It’s an amazing story, but Tony Pollard, Malik Davis, and Ronald Jones appear ahead of him on the depth chart. There’s also the possibility Ezekiel Elliott comes back to Dallas. Vaughn stands 5’5″ and 179 lbs, which creates questions about his ability to handle a workload in the NFL. If he makes the team, he may only appear for a few snaps each game. There likely is no scenario where he becomes a regular fantasy producer, but he could be great as a change-of-pace player for Dallas.
Zach Evans – Los Angeles Rams
Round 6, Pick 38
Evans has been plagued by injuries, which may at least partially explain getting drafted this late. He is worthy of fantasy conversation slotting in behind Cam Akers and Kyren Williams. This is a backfield with a lot of fluidity. Evans is one injury away from fantasy relevance and could also straight win the job through the course of the year.

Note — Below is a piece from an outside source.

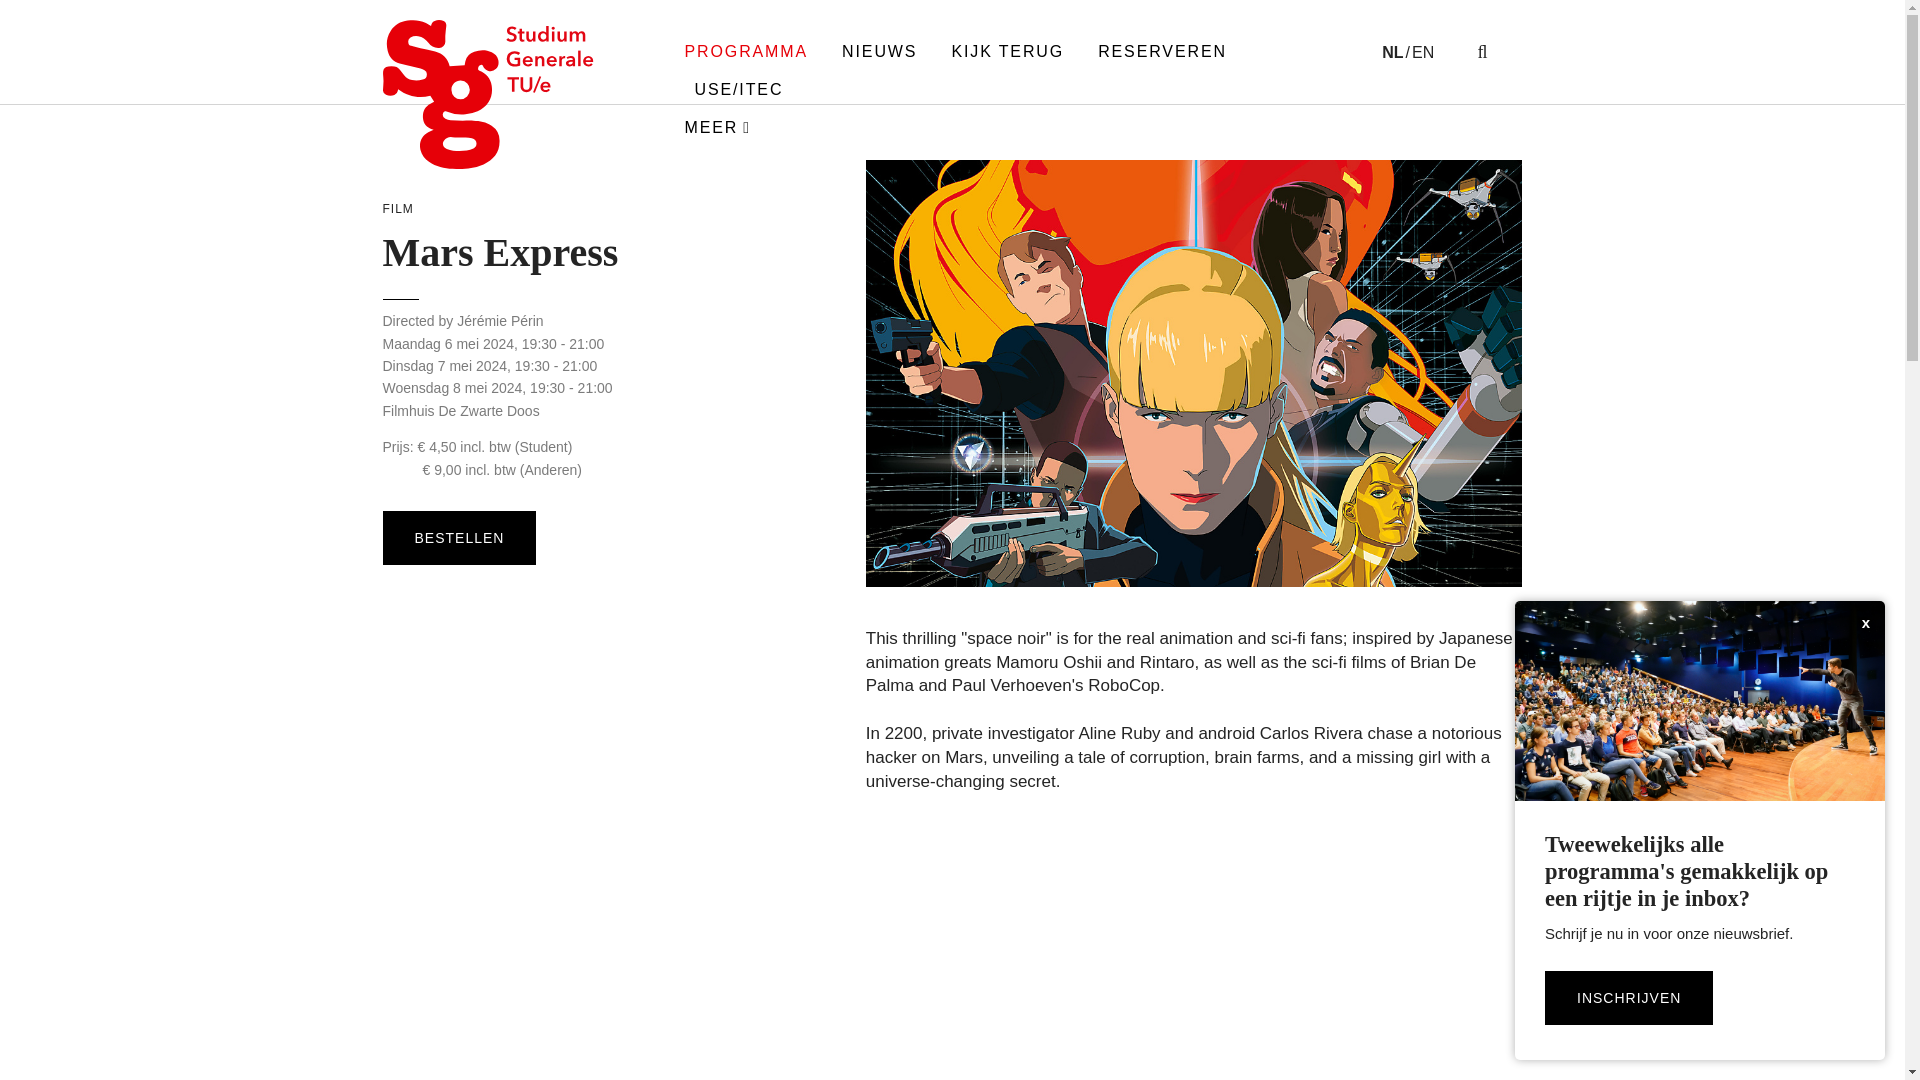 The width and height of the screenshot is (1920, 1080). I want to click on NIEUWS, so click(879, 52).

DeWayne McBride – Minnesota Vikings
Round 7, Pick 5
McBride is a fluid runner with some fun moves to avoid tackles, but he offers almost nothing as a receiver. He is sitting third on the depth chart, but he’s behind Dalvin Cook and Alexander Mattison. Things will have to go just right for him to become fantasy-relevant, and ball security issues plus his one-dimensionality may derail him.
Lew Nichols III – Green Bay Packers
Round 7, Pick 18
Maybe Green Bay wanted someone to challenge Quadzilla (AJ Dillon)? Nichols III stands 5’10”, but is 220 lbs of muscle. He has some receiving chops for a big man but lacks short area burst. He’s buried in the Green Bay backfield behind Aaron Jones, the aforementioned AJ Dillon, and Patrick Taylor. He may struggle to make the team this year and the backfield is highly unlikely to open up enough for him to be on fantasy radars anytime soon.
Kenny McIntosh – Seattle Seahawks
Round 7, Pick 20
Why Seattle, just why?! McIntosh is lanky at 6’0″ and 204 lbs. He tends to look for the big play and struggles at times between the tackles. He is, however, really good as a receiver out of the backfield. Unfortunately, he lands on a team with Kenny Walker III, Zach Charbonnet who was drafted in the second round, and DeeJay Dallas. This is shaping up to be a cannibalism story the likes of which we haven’t seen since the movie Hannibal came out.